しかし、その怒り顔はすぐに遮られてしまった。戸が開けられ、店からショートカットの少女が顔を出したのだ。
「あら、いいじゃない。ケンカって好き」
少女は身軽な仕草で、長い足揃えて地面に立った。大きな目を少し細めるようにして、悠良と怜とを観察する。その目が、莉啓で止まった。少女は嬉しそうに、満面の笑みを浮かべる。
なにか嫌な予感がして、莉啓は思わず眉根を寄せた。そのうしろから、怜が頭を下げる。
「ここの店のひと? どうもスミマセン、すぐに撤退しますので。やー、うちの啓ちゃんが時と場所ってのを考えない堅物で、ご迷惑かけます」
莉啓にも同様のことを求めようと、彼の頭に手をやったが、莉啓は根性で頭を下げる事態を回避した。見た目にはわからない戦いが黒髪の上で繰り広げられる。
「やだ、あたしは違うわ。客よ、客。だから謝らないで、困っちゃう」
「どちらにしろ、通行の邪魔になっているのは確かね。早く行きましょう」
いつもどおり、悠良が二人を促す。赤い髪をひるがえし、石畳の道を歩き始める。
「なあに、感じ悪い。あの子、ナニサマ?」
口を尖らせてつぶやいた、そのひとことに、三人の動きが一瞬止まった。
悠良は足を止め、ひどくゆっくりと振り返った。莉啓は明らかな怒りを込めて、冷ややかに少女を見下ろしている。

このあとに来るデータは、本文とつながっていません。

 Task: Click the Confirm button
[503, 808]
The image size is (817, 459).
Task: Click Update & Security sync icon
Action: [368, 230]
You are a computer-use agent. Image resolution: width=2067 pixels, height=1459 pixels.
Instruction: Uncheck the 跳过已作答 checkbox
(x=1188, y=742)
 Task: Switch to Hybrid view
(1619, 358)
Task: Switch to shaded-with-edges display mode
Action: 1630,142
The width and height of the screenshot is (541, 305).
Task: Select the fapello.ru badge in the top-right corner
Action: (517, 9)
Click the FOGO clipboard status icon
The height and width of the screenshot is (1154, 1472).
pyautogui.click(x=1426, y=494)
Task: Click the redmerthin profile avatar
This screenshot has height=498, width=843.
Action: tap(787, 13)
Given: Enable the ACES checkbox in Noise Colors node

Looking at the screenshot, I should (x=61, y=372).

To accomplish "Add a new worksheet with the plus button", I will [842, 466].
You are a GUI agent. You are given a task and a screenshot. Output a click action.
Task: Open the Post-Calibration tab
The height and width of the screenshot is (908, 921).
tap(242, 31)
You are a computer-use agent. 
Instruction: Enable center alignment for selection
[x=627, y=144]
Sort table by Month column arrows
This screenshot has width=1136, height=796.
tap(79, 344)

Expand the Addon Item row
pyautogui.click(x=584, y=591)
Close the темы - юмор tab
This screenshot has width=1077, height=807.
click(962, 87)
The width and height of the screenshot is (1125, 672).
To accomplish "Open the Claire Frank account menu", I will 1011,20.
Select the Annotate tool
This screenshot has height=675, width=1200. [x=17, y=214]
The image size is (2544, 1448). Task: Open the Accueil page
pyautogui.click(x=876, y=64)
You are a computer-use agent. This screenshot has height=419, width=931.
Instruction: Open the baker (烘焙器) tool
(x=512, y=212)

怜はひとり、いまから繰り広げられるであろう惨状を想像し、どうやって場を収めるべきか思考を巡らせていた。このままではいけない、血の雨が降る。
ナニサマかといわれれば悠良サマに他ならないわけだが、いままで、彼女の態度に真っ向からもの申したものはいなかったのだ。
「……口を謹んでもらえませんか。あなたは他人だ。初対面の相手にいう言葉ではないでしょう」
どうにか怒気を押し殺したらしい莉啓が、言葉を選ぶようにして少女を諭す。それが余計に、爆発前の危険物に思われて、怜は妙にひやひやした。安い言葉に乗る方が馬鹿だぞ、といってやりたいが、なにをいっても悪い方向にいきそうだ。
「いいのよ、莉啓。さっさと行きましょう。まだ、この町での仕事を始めてすら……──あら?」
悠良が眉をひそめた。注意深く、少女の姿を観察する。
丈の短いスカートに、薄手のシャツ。そろそろ寒くなる季節とはいっても、まだどう考えても季節はずれな、スカートよりも長いコートを羽織っている。ショートカットに大きな目の、小柄な少女。
悠良は、そっと怜を見た。いわんとするとことに怜も気づき、うなずく。そのアイコンタクトが気に食わなかったのだろう、莉啓の怒りの炎が勢いを増す。
「そうね。確かに失礼だったわ、ごめんなさい。あたしはリィナ、リィナ=エヴァンス。ね、黒髪のあなた、名前は?」
少女、リィナ=エヴァンスは上目遣いで莉啓を見た。答える義理もないとばかりに、莉啓は口を開こうとしない。
それが余計気に入ったとでもいうように、リィナは目を細めた。それから背伸びをして、莉啓の首に両腕を絡める。
一瞬のできごとだった。
悠良と怜は目を見開いて、あまりの衝撃に、そのまま動けなくなってしまった。
「あなた、あたしの旦那様にならない?」
莉啓の頬から唇を離すと、リィナはにっこりと笑ってそういった。